法律上、同性どうしの結婚を認めないのは憲法違反として、同性カップルが国を訴えた裁判の控訴審が、大阪高裁で始まった。

京都に暮らす坂田麻智さん(43)とアメリカ人でパートナーのテレサさん(39)。友人から精子提供を受けたテレサさんが出産した娘と一緒に裁判に臨んだ。

2人は、結婚が認められていないのは法の下の平等などを定めた憲法に違反するとして、全国の同性カップルとともに、同性婚の実現を求めて訴えを起こしている。


2022年6月、一審の大阪地裁は「異性カップルとの差は婚姻類似の制度やほかの手当てで緩和できる」などとして、“憲法違反にはあたらない”とした。


原告側は「合憲判断を導くまでに多くの誤りが含まれていて、到底認められない」として、控訴していた。

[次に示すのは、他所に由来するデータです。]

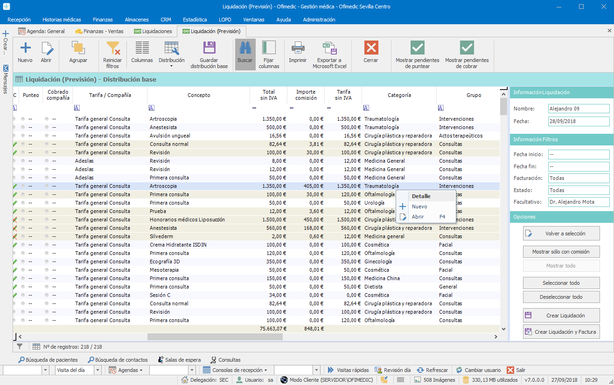This screenshot has width=614, height=385.
Task: Click the Crear Liquidación button
Action: click(x=561, y=316)
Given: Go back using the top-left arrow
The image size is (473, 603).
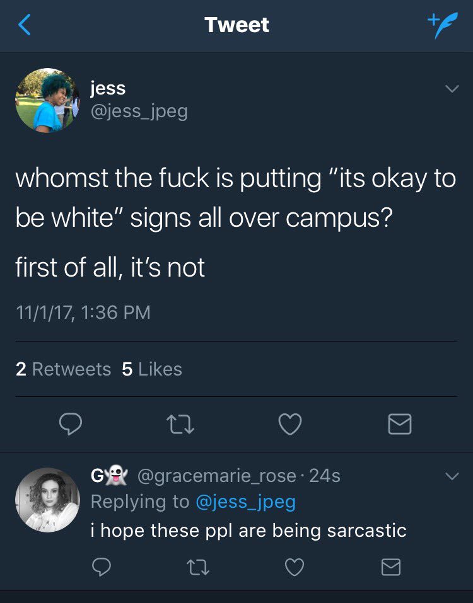Looking at the screenshot, I should click(24, 25).
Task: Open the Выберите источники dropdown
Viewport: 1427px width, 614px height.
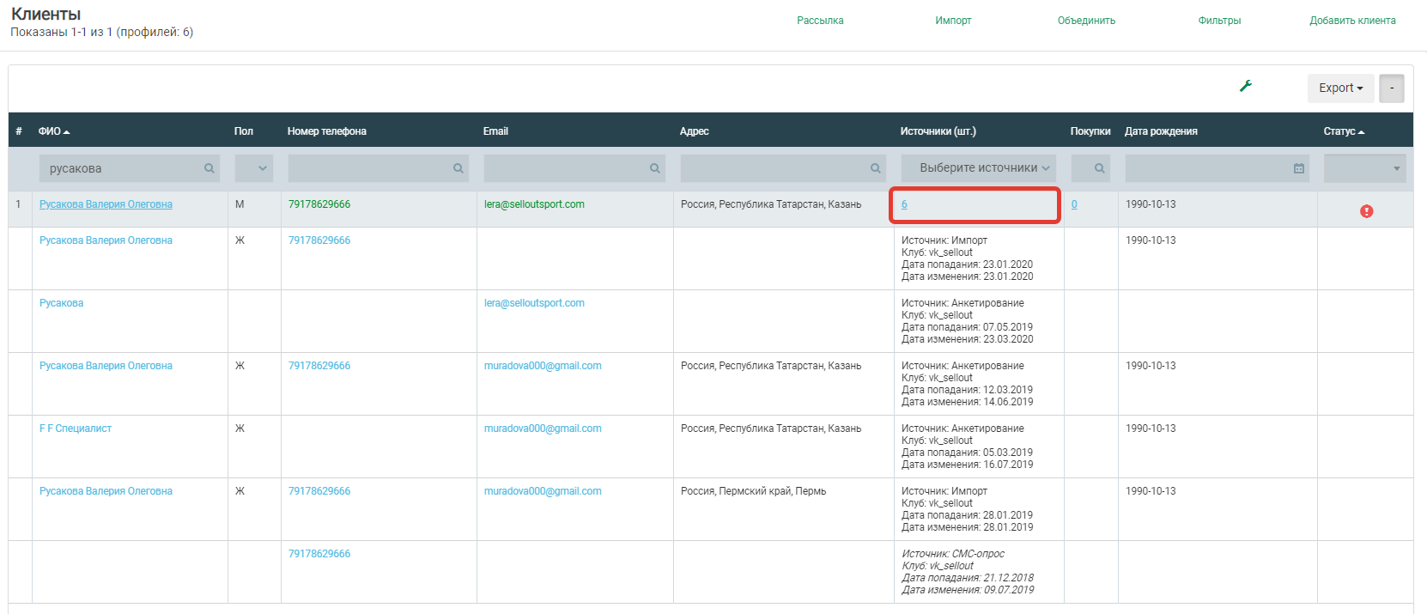Action: 978,168
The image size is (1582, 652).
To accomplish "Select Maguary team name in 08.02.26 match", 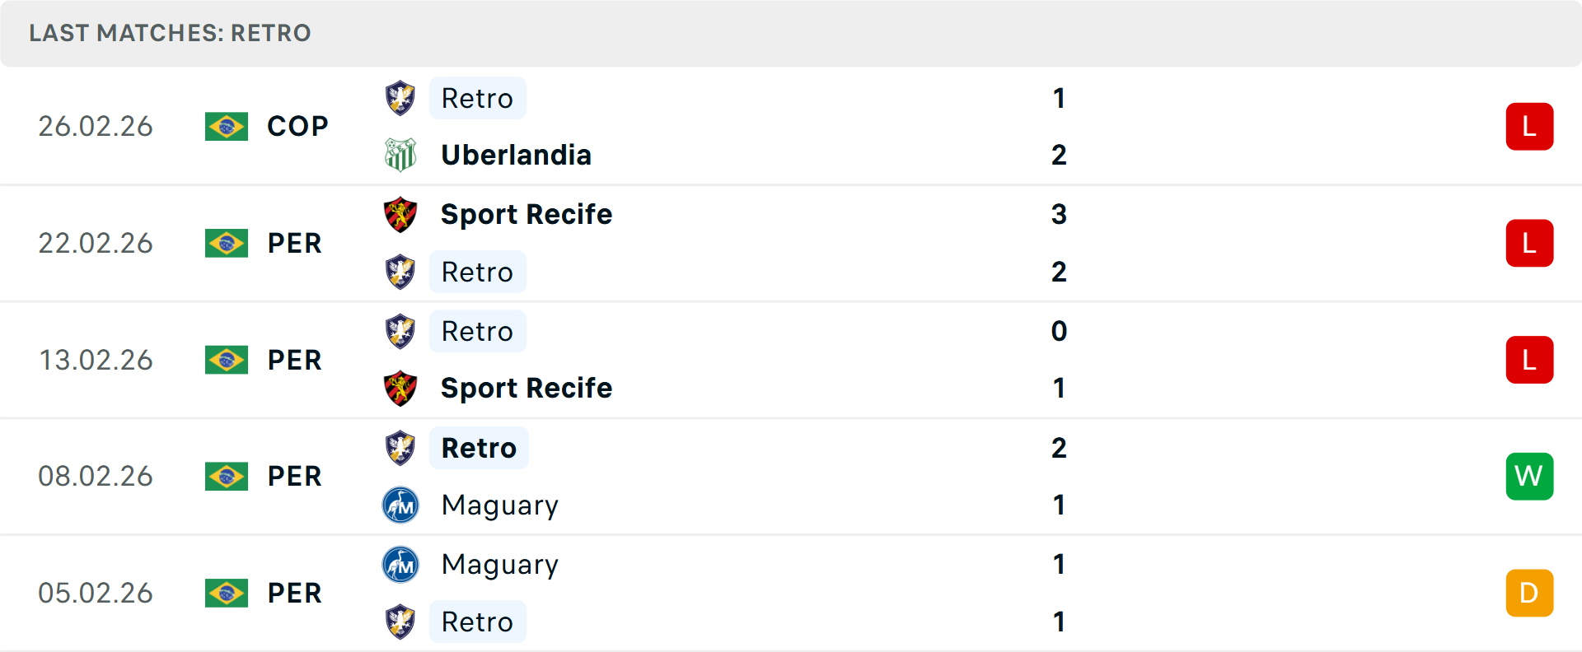I will click(x=499, y=505).
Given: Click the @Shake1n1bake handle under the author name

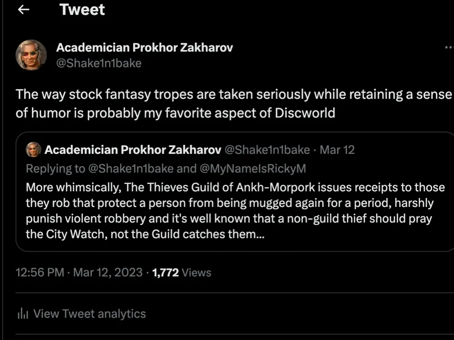Looking at the screenshot, I should coord(99,63).
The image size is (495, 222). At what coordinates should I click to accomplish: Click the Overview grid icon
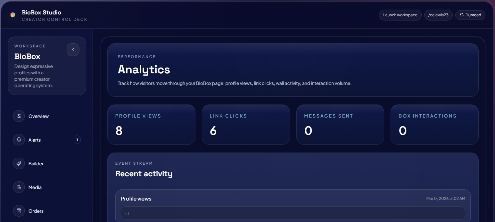click(19, 116)
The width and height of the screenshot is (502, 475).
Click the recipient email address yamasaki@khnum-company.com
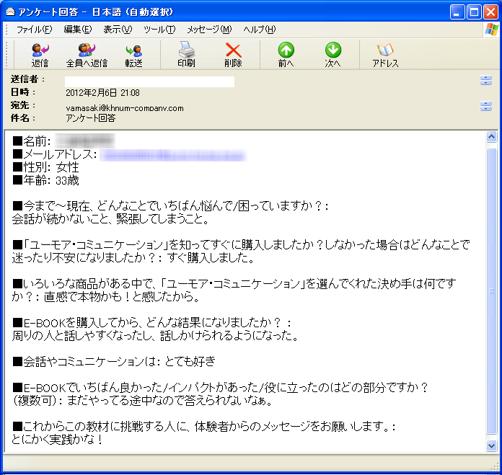(x=125, y=108)
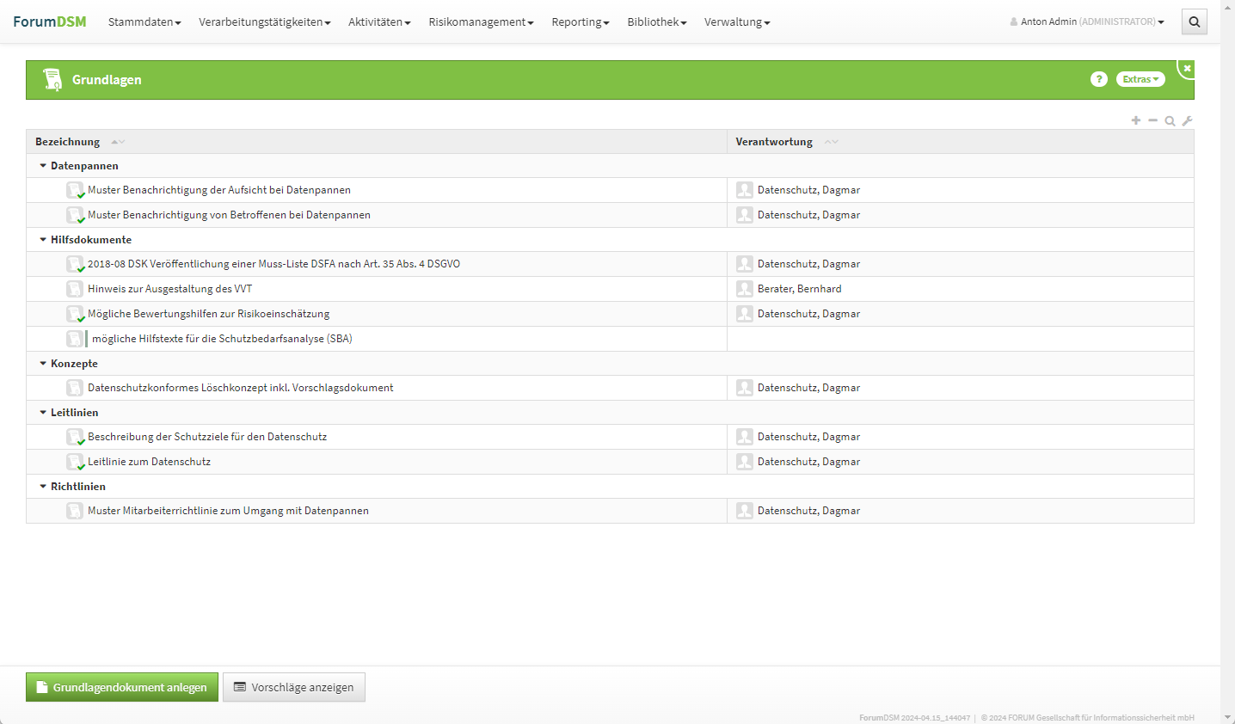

12月23日に始まった控訴審で、麻智さんは家族3人で法廷に立ち、娘が生まれてからの手続きなどで直面してきたことを訴えた。

坂田麻智さんの意見陳述:
産んでいない私は娘の出生届に名前を書けず、親として認められません。テレサだけの子供になるため、娘に日本国籍はなく、願いを込めて名付けた名前の漢字も登録できませんでした。どんな手段を使っても、婚姻と同じ効果は得られないのです


裁判後の報告集会で、2人は…

原告 坂田テレサさん:
子供が産まれた瞬間から受ける不利益が多くて。うちらの現在を目で見てほしいという願いも込めて、娘も連れてきて

原告 坂田麻智さん:
「国には認められていない親なの?」と娘が混乱してしまわないか、一番不安に思っています。インクルージョン(包括的)な社会に早くなってほしい、そのために婚姻の平等は絶対に必要だと


同様の裁判は全国で行われていて、札幌地裁では2021年に「違憲」と判断、東京地裁では11月、個人の尊厳に照らして「違憲状態」としている。